Лазарь Семенович доразлил коньяк:
— Ваше здоровье, Игнатий Терентьевич.
Выпил он и закусил с удовольствием.
— Ну, а теперь, обсудив, так сказать, насущные, мировые проблемы, пора и на боковую. Мне завтра рано вставать. Пойду по морозцу, по инею — глухариные наброды искать!.. Я, пожалуй, здесь лягу, — снял он с верхнего яруса кровати матрац, расстелил его в углу на лавке.
Ночью Игнатий не мог долго уснуть. Из головы все не выходил разговор с Лазарем Семеновичем. Мастак доказывать Лазарь Семенович, ох, мастак. Не дал Игнатию и рта раскрыть, все сам высказал. Для него это, видно, обыденное занятие. Настропалился в своем техникуме. И все вроде правильно говорит, как на тарелочке подносит. Говорит правильно, а вот согласия с ним почему-то нет. Нет — и что хошь делай.
Лазарь Семенович спал, наговорился и спал, сладко посапывая и насвистывая носом. Хорошо, покойно человеку, обсудившему мировые проблемы.

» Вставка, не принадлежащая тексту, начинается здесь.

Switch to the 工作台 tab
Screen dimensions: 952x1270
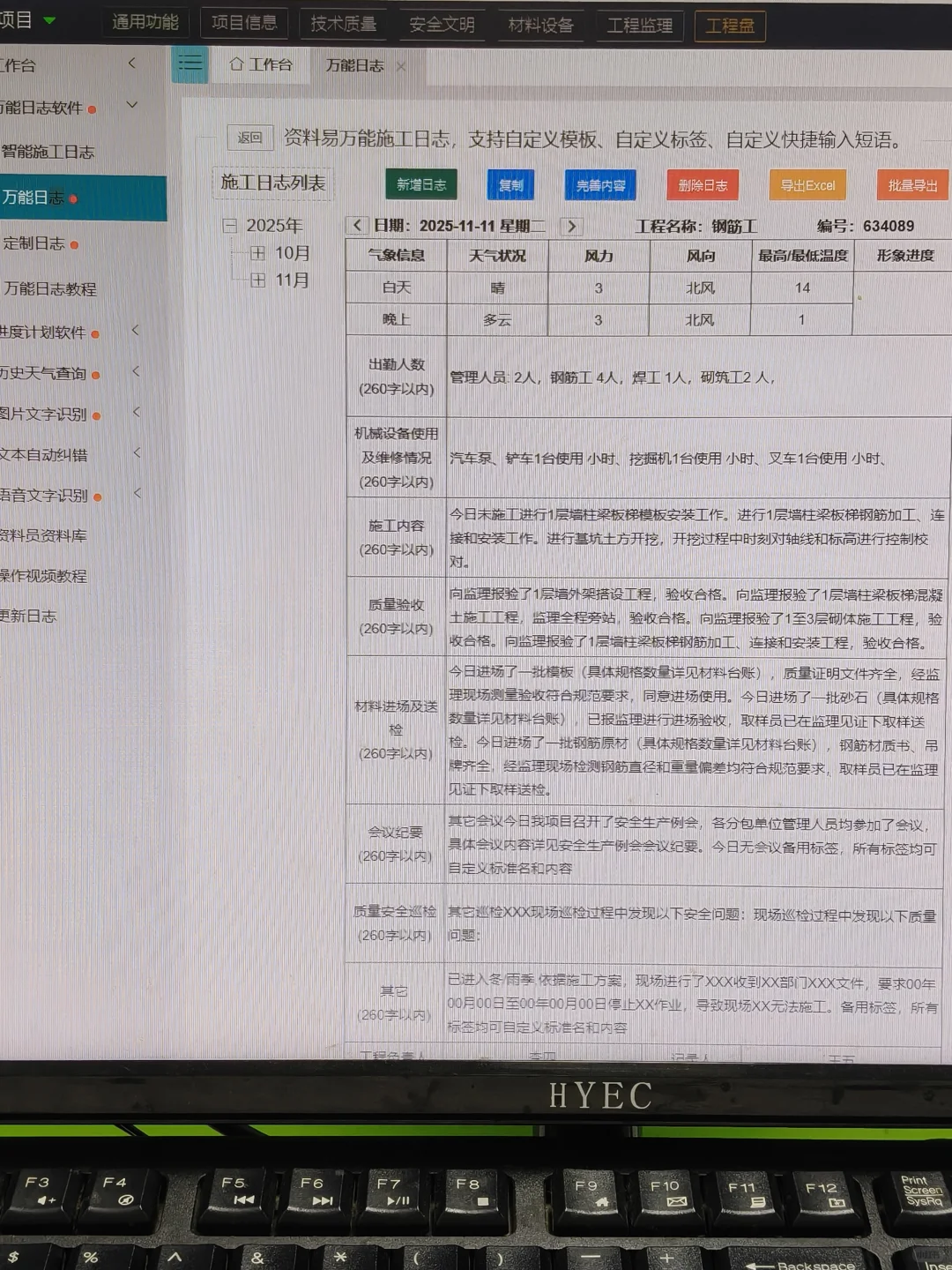click(x=268, y=64)
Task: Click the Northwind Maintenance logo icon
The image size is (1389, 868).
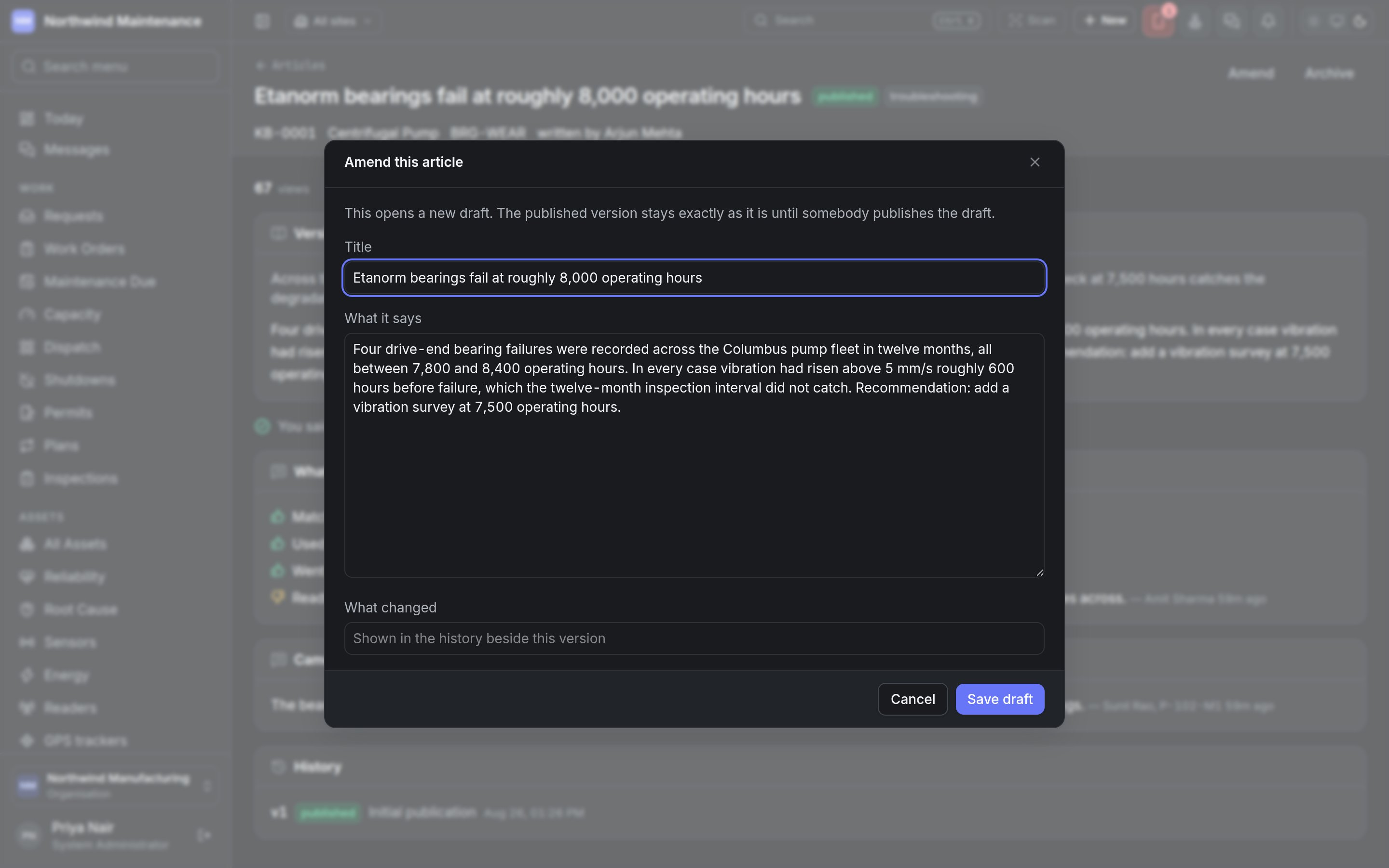Action: pyautogui.click(x=23, y=21)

До вагончика доходила откуда-то нервная, маятная дрожь, сквозь тонкие, чуткие стенки слышалось ровное гудение высоковольтного трансформатора, где-то неясно и приглушенно всплескивало, по всей вероятности в булите. И казалось порой Игнатию, что он не в родном лесу ночует, а перенесся, улетел куда-то, в какое-то вовсе не знакомое и будто бы даже не земное место. И боязно, нет сил встать, боязно выйти из вагончика и до конца убедиться, поверить этому. Хотя все вроде бы и по-земному вокруг: льется в окошко обычный лунный свет, искрятся, мигают обычные звезды. Снаружи все тихо потрескивает, поухивает от холода. Совсем уж по-земному вдруг завозятся под столом мыши, громко запищат, что-то деля, кинутся топотно по полу.
Да нет же, никуда он не унесся, не улетел, на земле остался, только какой-то другой земле, выжженной и опустошенной. Смерч какой-то ее поразил, ничего, кроме вагончика, не уцелело. Такая земля еще больше страшила, заходилась душа в пустоте и одиночестве.